Clarification: Robin Starr says she has not appeared before the General Assembly to oppose all hunting activities. Other than fox penning, she has not lobbied against hunting. A comment to the contrary has been removed from Kirby Burch’s rebuttal.
Should Virginia ban fox penning, the sport in which dogs chase foxes in fenced-in land?
If no foxes are killed, why are more needed?
Robertson Starr is the chief executive officer of the Richmond SPCA, a non-profit, no-kill humane society that saves the lives of approximately 3,500 companion animals annually and advocates for the well being of all animals.
Kirby Burch uses the favored rhetorical tools of someone trying to support an argument that cannot succeed on its merits with ethical and thoughtful people.

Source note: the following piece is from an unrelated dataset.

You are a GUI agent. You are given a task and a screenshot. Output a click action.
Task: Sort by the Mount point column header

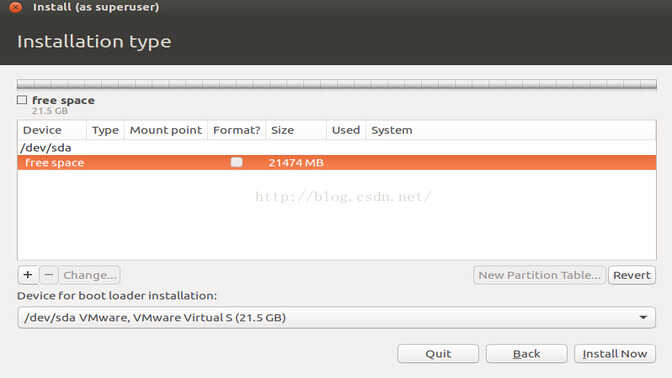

He uses a non-threatening word (“preserves”) to describe fox pens where foxes are not preserved but rather are chased down, mauled and often killed by dogs. He attempts to mislead by saying there are “escape structures” when there is no possibility of escape from the secure enclosures, only inadequate hiding places that foxes must leave to find food. He uses arguments without evidentiary support; e.g., the allegation that the foxes caught and put into the pens were being a nuisance elsewhere and would otherwise have been destroyed.
He claims fox penning is just a way to train hounds when it actually is shunned by traditional mounted fox hunters and banned in states where hunting is common. If it were true that no foxes are killed, then Virginia pens would not have restocked with 5,000 caught foxes in the last four years.
A time-honored tactic of fallacious argument is the use of a straw man. Burch’s straw man is the Humane Society of the United States, which he attacks so as to avoid addressing the dreadful moral issues of fox pens. The HSUS, which advocates none of the extreme positions that he alleges it does, is far from alone in its opposition to fox pens. Actually, ethical hunters, the vast majority of Virginia voters (confirmed in a 2012 Mason-Dixon poll) and numerous humane organizations, such as my own, strongly oppose fox penning and believe it to be an indefensible form of animal fighting. HumaneWatch, whose website he recommends to support his position, is one of several related entities to which a complaint was filed with the IRS alleging possible federal tax code violations, according to a Bloomberg report. See tinyurl.com/foxpens.
Sportsmen value wildlife and pay to support it
Burch, a founding member of the Virginia Hunting Dog Alliance, is a lifelong Virginia sportsman and conservationist and has served as the director of the Virginia Department of Conservation and Recreation and as the deputy director of the Virginia Department of Forestry.
It is remarkable that Robin Starr should call attention to the Northern American Model of Wildlife Conservation. This model is a response to the land owner or “lord” in Europe who owned the wildlife on the manor. Americans realized that wildlife should be held in trust for all the people. Sportsmen put a value on wildlife, and when allowed to hunt, fish and trap on the land, the fees they pay support conservation.
Bill Cochran, dean of Virginia’s outdoor writers, recently came under attack when he accurately stated that the Humane Society of the United States was the largest anti-hunting group in the United States. Animal-rights proponents want you to believe that they are saving animals’ lives or preventing heinous crimes, but nature is not a Disney fantasy. The red and gray foxes of Virginia are not endangered by fox preserves, hunters or trappers. Through their license fees and the excise taxes paid on firearms and hunting equipment, Virginia’s sportsmen pay the professional wildlife biologists to keep a close eye on the health of the resources that we love.
Wildlife populations reached their lowest ebb around 1900. The whitetail deer, the black bear and the wild turkey existed only in isolated pockets in Virginia. About that time, Teddy Roosevelt began to lead the effort to adopt the Northern American Model of Wildlife Conservation. The impact of this change led to today’s bountiful populations of deer, bear and turkey along with numerous other game and non-game species here in Virginia and across the continent. The judgment of the professionals at the Virginia Department of Game and Inland Fisheries should be supported by the public, the legislature and Gov. Bob McDonnell.